Now, some of you have been asking what I've been eating on the cleanse. Like I said, I didn't find the eating part to be difficult. For breakfast, my meals typically consisted of eggs (hard boiled, soft boiled, or scrambled) with some fruit and Spark. On the weekends, I added some turkey bacon. I also made these egg muffins, which were good, but which I managed to eff up.

For lunch, I would typically have either a salad with chicken and lots of veggies, with a lite Italian or balsamic dressing. But, since I was sick, I made a couple of big batches of soup that lasted me many a lunch during the 10 days. I made chicken noodle (with no noodles) and also this amazing Stuffed Pepper Soup, which I adapted by using ground turkey and no brown rice, and adding corn.
For dinners, again, more veggies and protein. I made taco salads one night, but skipped the cheese and sour cream. Another night was stir fry, no rice. Tofu Shirataki noodles with marinara and a side salad. Again, I made big batches of stuff, so I usually was able to get at least two dinners out of a recipe. 

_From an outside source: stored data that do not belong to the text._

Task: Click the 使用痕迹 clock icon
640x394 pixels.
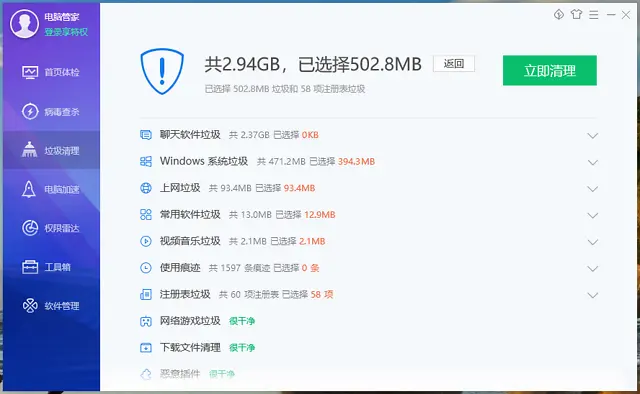Action: pyautogui.click(x=146, y=268)
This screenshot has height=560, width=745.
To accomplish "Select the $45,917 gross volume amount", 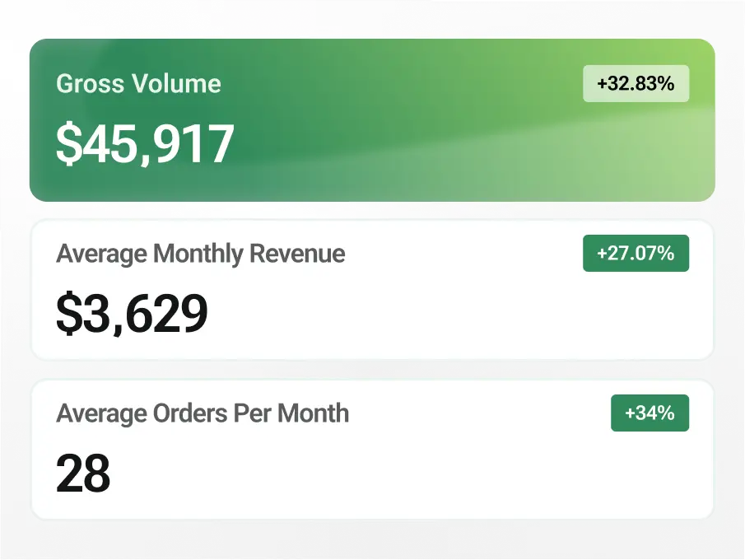I will click(145, 143).
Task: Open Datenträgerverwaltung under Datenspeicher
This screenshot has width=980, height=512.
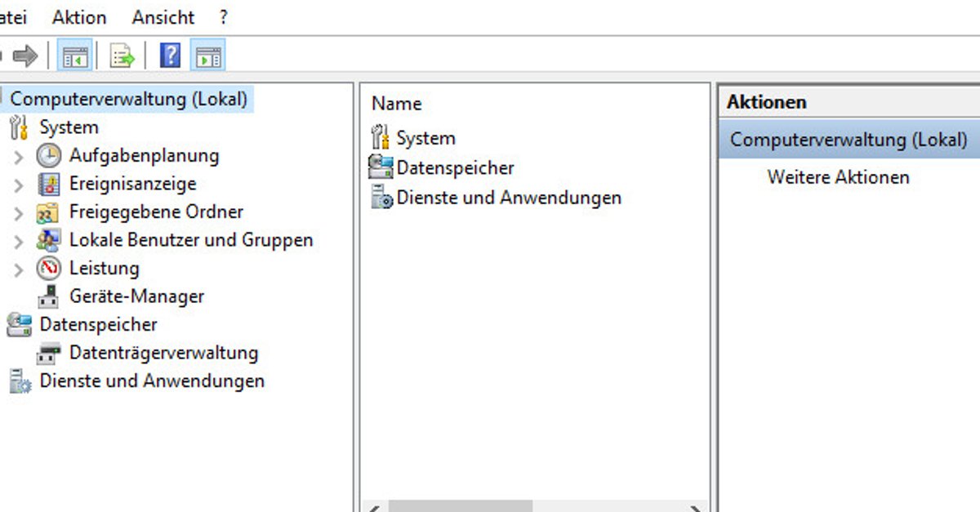Action: tap(163, 353)
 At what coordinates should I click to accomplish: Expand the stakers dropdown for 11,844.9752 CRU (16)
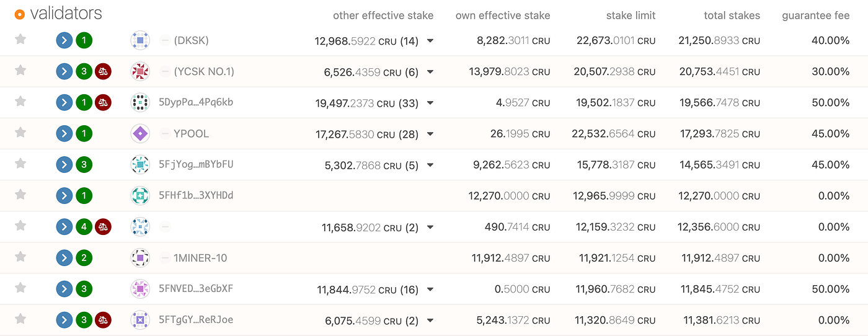point(430,290)
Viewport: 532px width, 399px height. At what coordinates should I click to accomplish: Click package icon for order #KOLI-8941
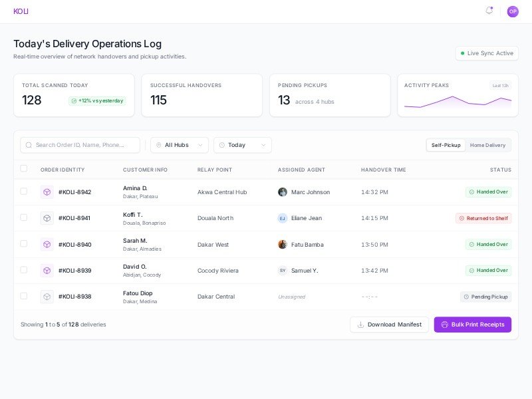(47, 218)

For snacks, I kept it basic: Grapes or a Banana with 1/4 cup almonds. Peppers or carrots with hummus. In the later part of the cleanse, I started drinking those Naked juice smoothies, which I LOVED. I also tried Kind bars (the almond and cranberry ones).

That's about it! I have several recipes pinned on Pinterest that I haven't tried yet but plan to in this next phase of the challenge. If I can answer any questions for you, I would be more than happy.

All in all, I highly recommend this whole plan and I look forward to seeing what happens in the next 14 days!